→ **SOURCE DOCUMENT**:
--- START ---

Something in the WaterSomething in the Water by Catherine Steadman
My rating: 4 of 5 stars

Something in the Water by Catherine Steadman is a 2018 Ballantine publication.

Slightly predictable morality tale with a nice hook and a few clever twists-

You just got married, you’re in financial straits, looking at a drastic change in your quality of living standards, but you’ve already got a nice honeymoon planned in Bora Bora- so why not enjoy every minute of your vacation? That's what newlyweds Erin and Mark plan on doing before they head back to reality and an uncertain future.

But, on a standard scuba dive they discover something in the water, a discovery that puts them in a very prickly position. However, the bottom line is they probably hit the Motherload. But, they also make another, very grisly discovery, and in their paranoid horror and glee, make a few whopping mistakes that could come back to haunt them.

 Can they get away with keeping something that doesn’t belong to them? Should they? What if someone finds out?

The pressure they were under before is nothing like the pressure they are under now. As they work to cover all their bases, they face one moral dilemma after another, as lies and rationalizations take over and they slide further into moral bankruptcy every day.

Erin, a documentary filmmaker, is our narrator, laying out the full story going back to when she and Mark first met. Mark’s job as an investment banker, ended abruptly and quite unexpectedly, forcing Mark to face the dismal prospect of having to take any job he can find, in an economic downturn.

The treasure they find is the answer to all their problems, but they aren't prepared for the lengths they will have to go to in order to profit from their discoveries, while trying not to get caught. They soon find themselves rubbing elbows with less than trustworthy people, justifying their moral compromises and keeping secrets from each other.

--- END ---

→ **LISTED RECORDS**:
--- START ---

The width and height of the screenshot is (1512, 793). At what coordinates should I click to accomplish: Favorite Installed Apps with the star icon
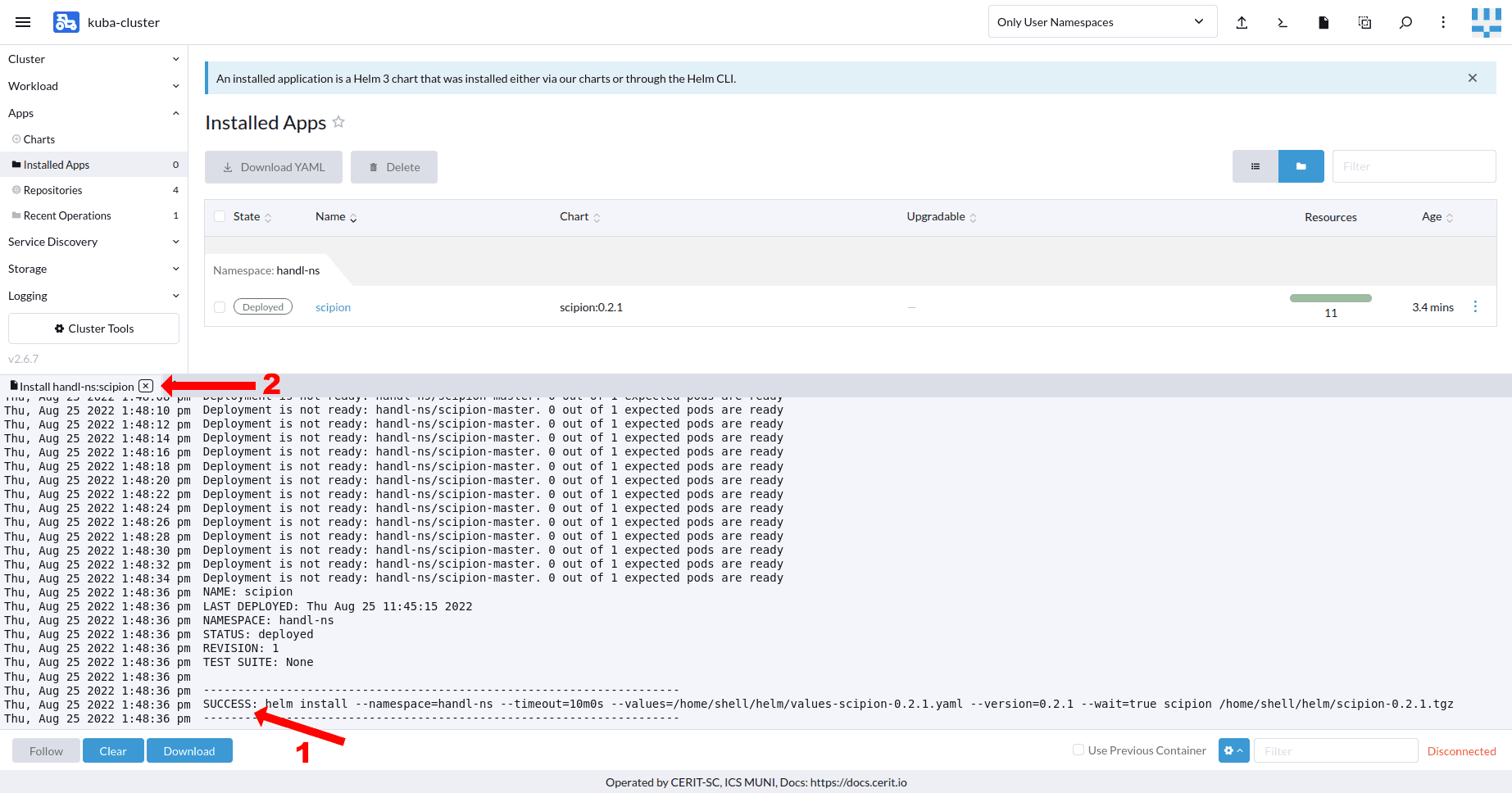pos(338,122)
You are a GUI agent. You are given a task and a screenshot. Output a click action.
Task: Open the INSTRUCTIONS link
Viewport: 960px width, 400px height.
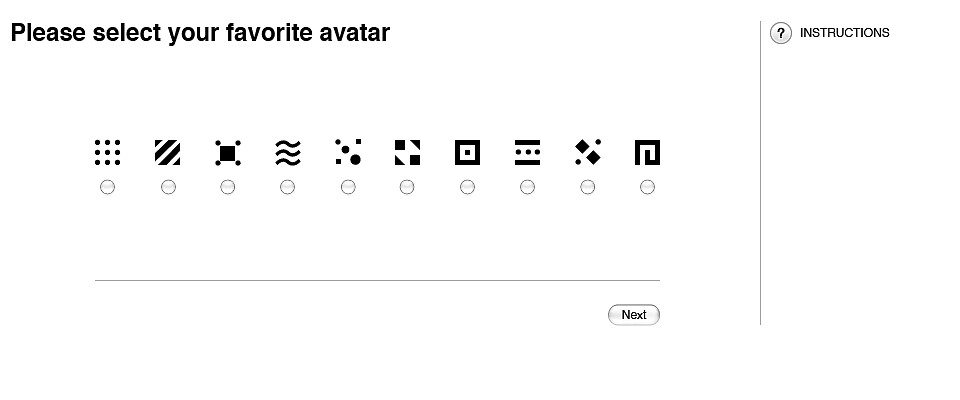[x=844, y=33]
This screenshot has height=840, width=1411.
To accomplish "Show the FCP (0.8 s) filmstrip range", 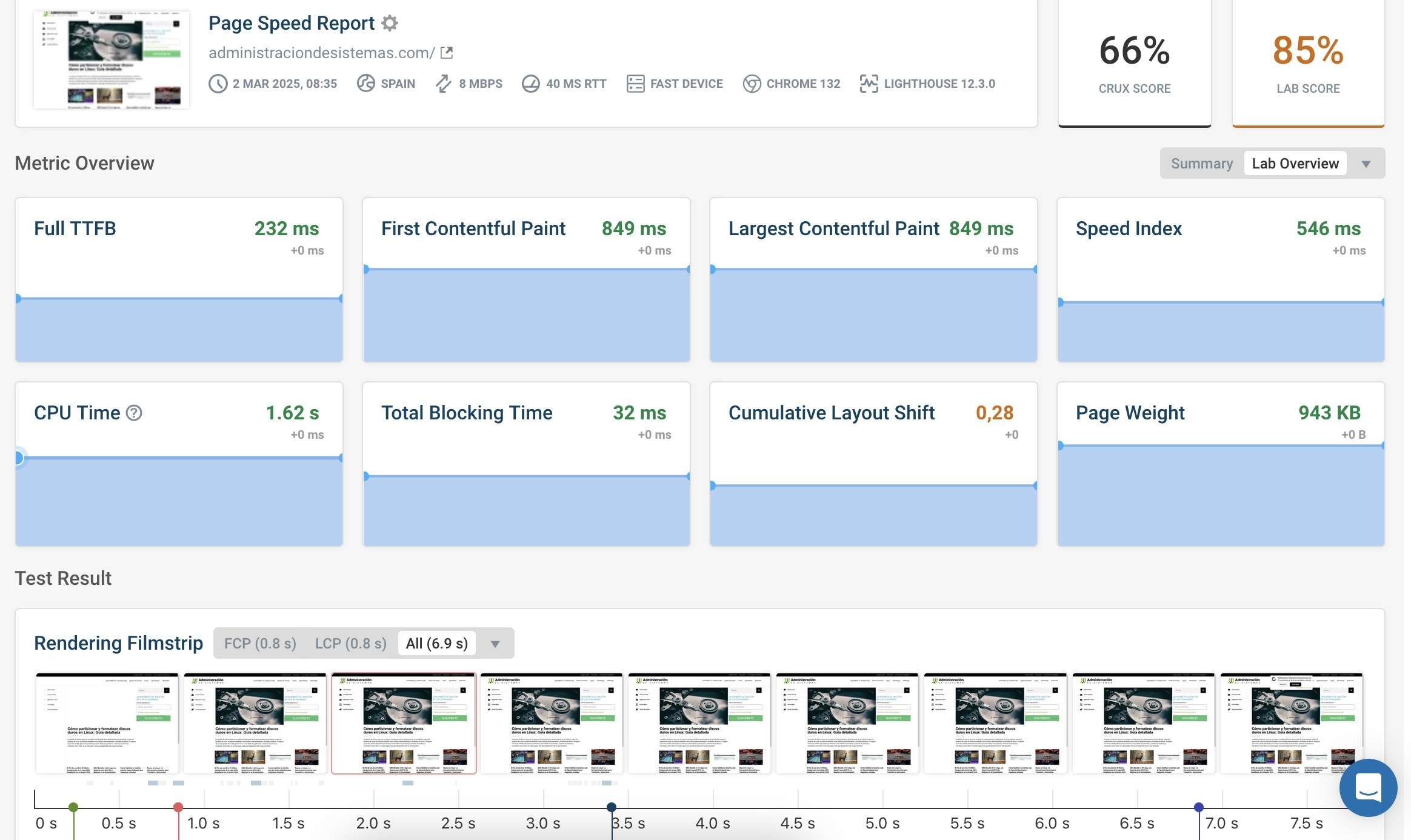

--- END ---

→ **EXERCISE GOAL**: Reproduce the passage of the book review starting at "But, on a standard" and ending at "someone finds out?".

→ **TASK OUTPUT**:
But, on a standard scuba dive they discover something in the water, a discovery that puts them in a very prickly position. However, the bottom line is they probably hit the Motherload. But, they also make another, very grisly discovery, and in their paranoid horror and glee, make a few whopping mistakes that could come back to haunt them.

 Can they get away with keeping something that doesn’t belong to them? Should they? What if someone finds out?